Он остановился, приподнял край одеяла, вытащил из-под кровати деревянный ящик, открыл его, достал рукопись, прочел:
Весь мир пошел дрожащими кругами,
И в нем горел зеленоватый свет.
Скалу, корабль, и девушку над морем
Увидел я, из дома выходя.
По Пряжке, медленно, за парой пара ходит,
И рожи липкие. И липкие цветы.
С моей души ресниц своих не сводят
Высокие глаза твоей души.
«Удивительную интеллигентность, – думал неизвестный поэт, пока Сентябрь читал, – вызывает душевное расстройство». Он посмотрел в глаза Сентябрю: «Жаль, что он не может овладеть своим безумием».
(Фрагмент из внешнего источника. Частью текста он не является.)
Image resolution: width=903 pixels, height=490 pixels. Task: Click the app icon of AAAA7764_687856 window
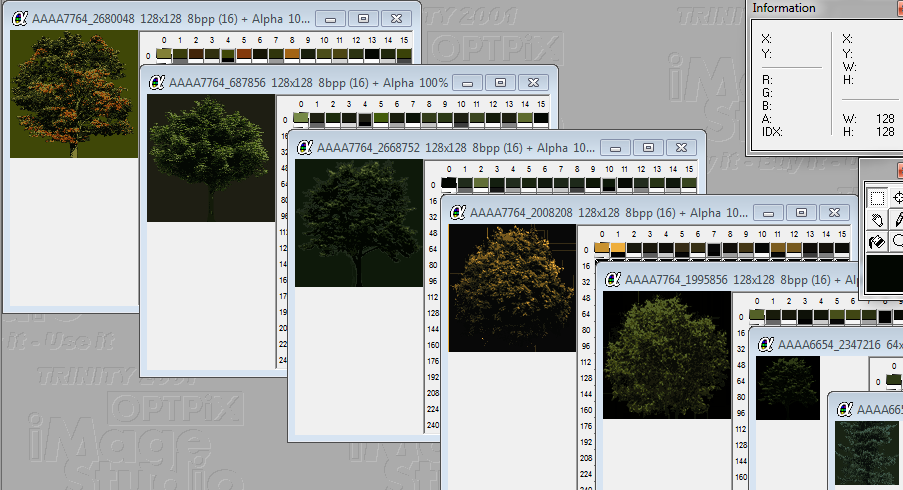click(x=157, y=82)
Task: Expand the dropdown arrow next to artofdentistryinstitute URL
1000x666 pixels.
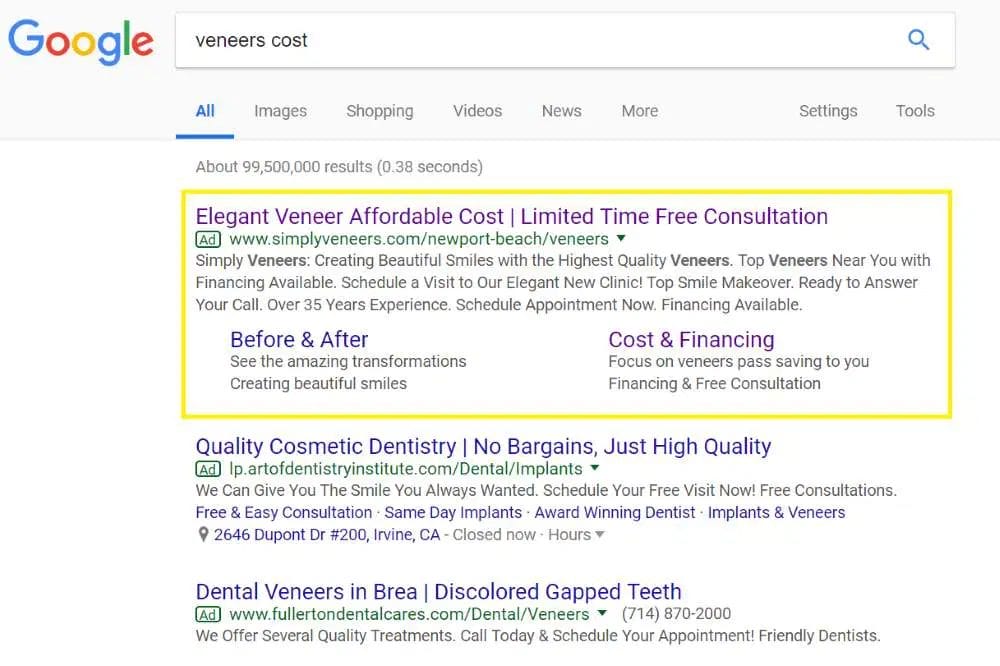Action: click(x=594, y=469)
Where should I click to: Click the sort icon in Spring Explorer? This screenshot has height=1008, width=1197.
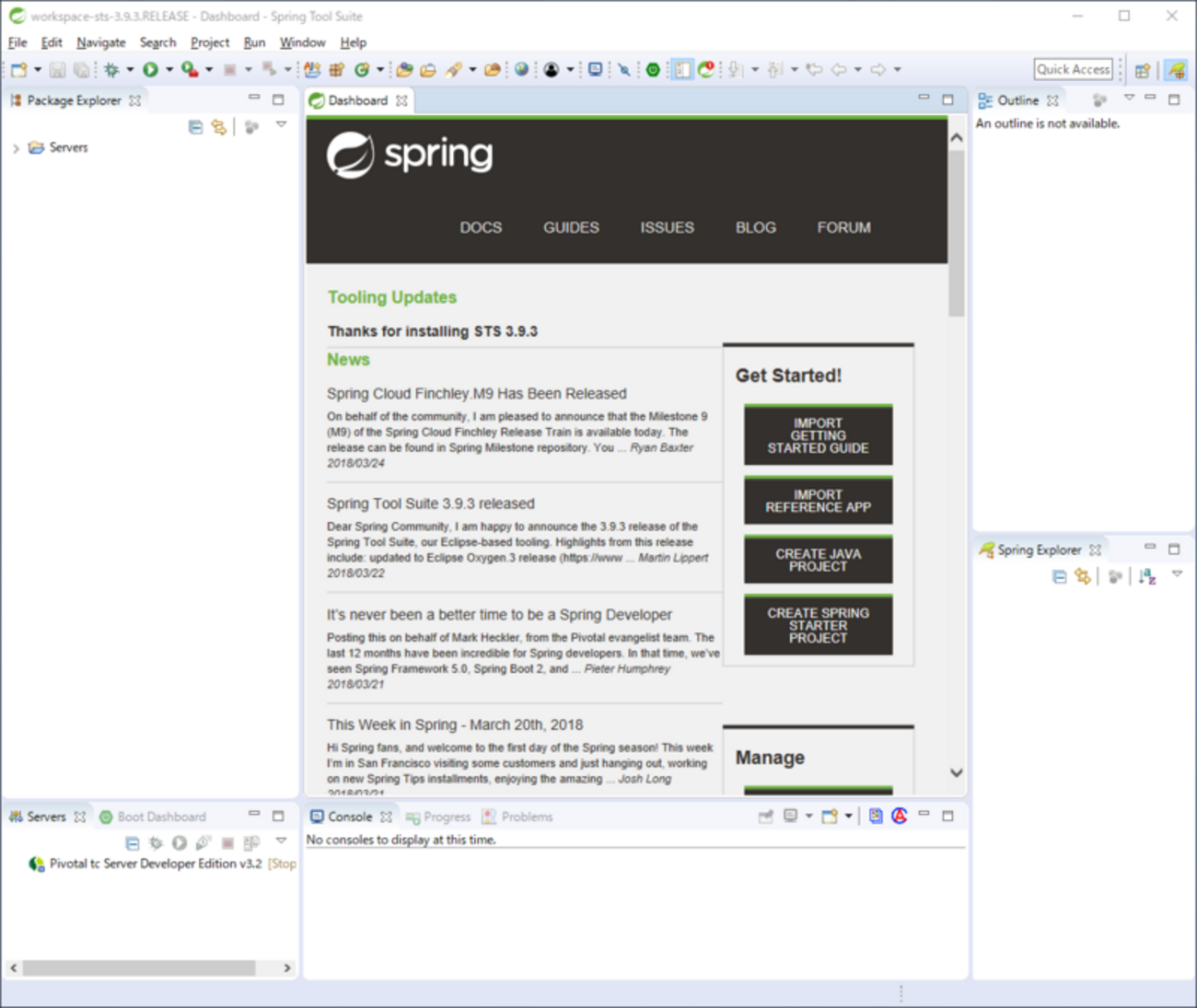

– Я написал это стихотворение, – снова заходил Сентябрь по комнате, – еще до выхода из лечебницы. Я его тогда понимал, но теперь совсем не понимаю. Для меня это сейчас набор слов.
Он нагнулся и вынул из ящика другие стихи. Выпрямился, снова стал читать.
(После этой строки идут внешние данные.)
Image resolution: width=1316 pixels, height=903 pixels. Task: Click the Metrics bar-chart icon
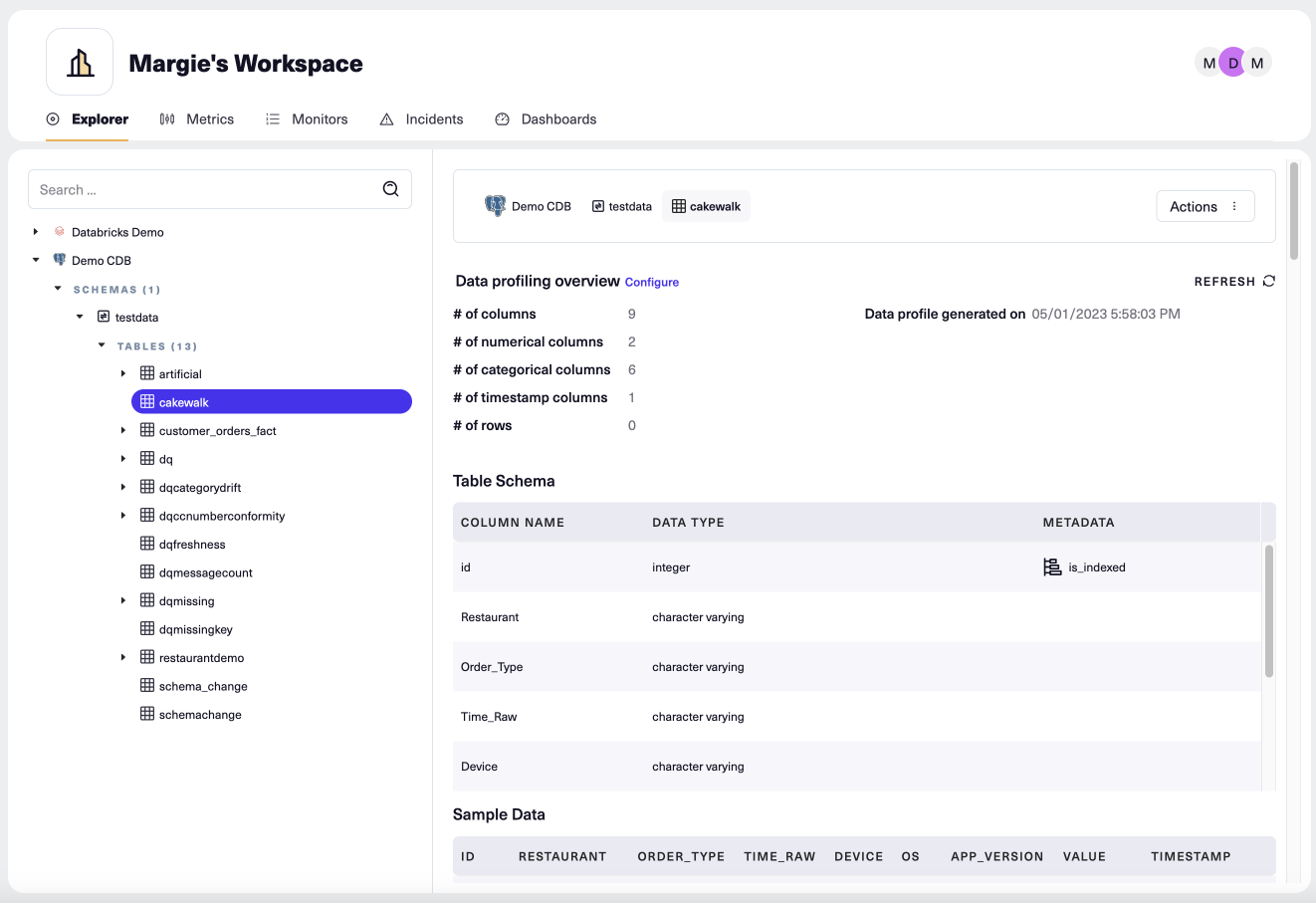[x=165, y=118]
В общей ритмизированной болтовне изредка попадались нервные образы, но все в целом было слабо.
Сентябрь это почувствовал, сел на корточки, сконфуженно принялся рыться в глубине сундука. Он вытащил книжечки своих стихов, напечатанные в Тегеране, но и в них не было ничего.
– Чайник вскипел, – остановившись в дверях, обратилась к мужу жена, – Петр Петрович, пригласи гостя чай пить.
– Сейчас, сейчас – и Сентябрь в глухой безнадежности скороговоркой стал читать свои недавние, футуристические стихи.
Неизвестный поэт почти в отчаянии сидел на кровати.
«Вот человек, – думал он, – у которого было в руках безумие, и он не обуздал его, не понял его, не заставил служить человечеству».
От окна уже несло ночным холодком. Сентябрь и неизвестный поэт прошли в соседнюю комнату.
Розовые сушки лежали на тарелке. Жена Сентября разливала чай; маленькая, черненькая, морщинистая, но юркая, она быстро, быстро говорила, предлагала сушки, опять говорила. Наконец неизвестный поэт прислушался.
– Не правда ли, – продолжала она, – это безумие приехать сюда, здесь страшно жить, а у него у Байкала родители крестьяне, дом – полная чаша, туда, а не сюда надо было ехать.
Керосиновая лампа мутно горела на столе. Отодвинув стакан, семилетний Эдгар спал, положив на руки голову.
– Зайченыш мой, – склонился Сентябрь и поцеловал своего сына.
Наступило молчание.
– Ты меня и сына погубишь, нам надо уехать, уехать! Встав из-за стола, она принялась ходить по комнате. Глубокой ночью спускался неизвестный поэт по лестнице.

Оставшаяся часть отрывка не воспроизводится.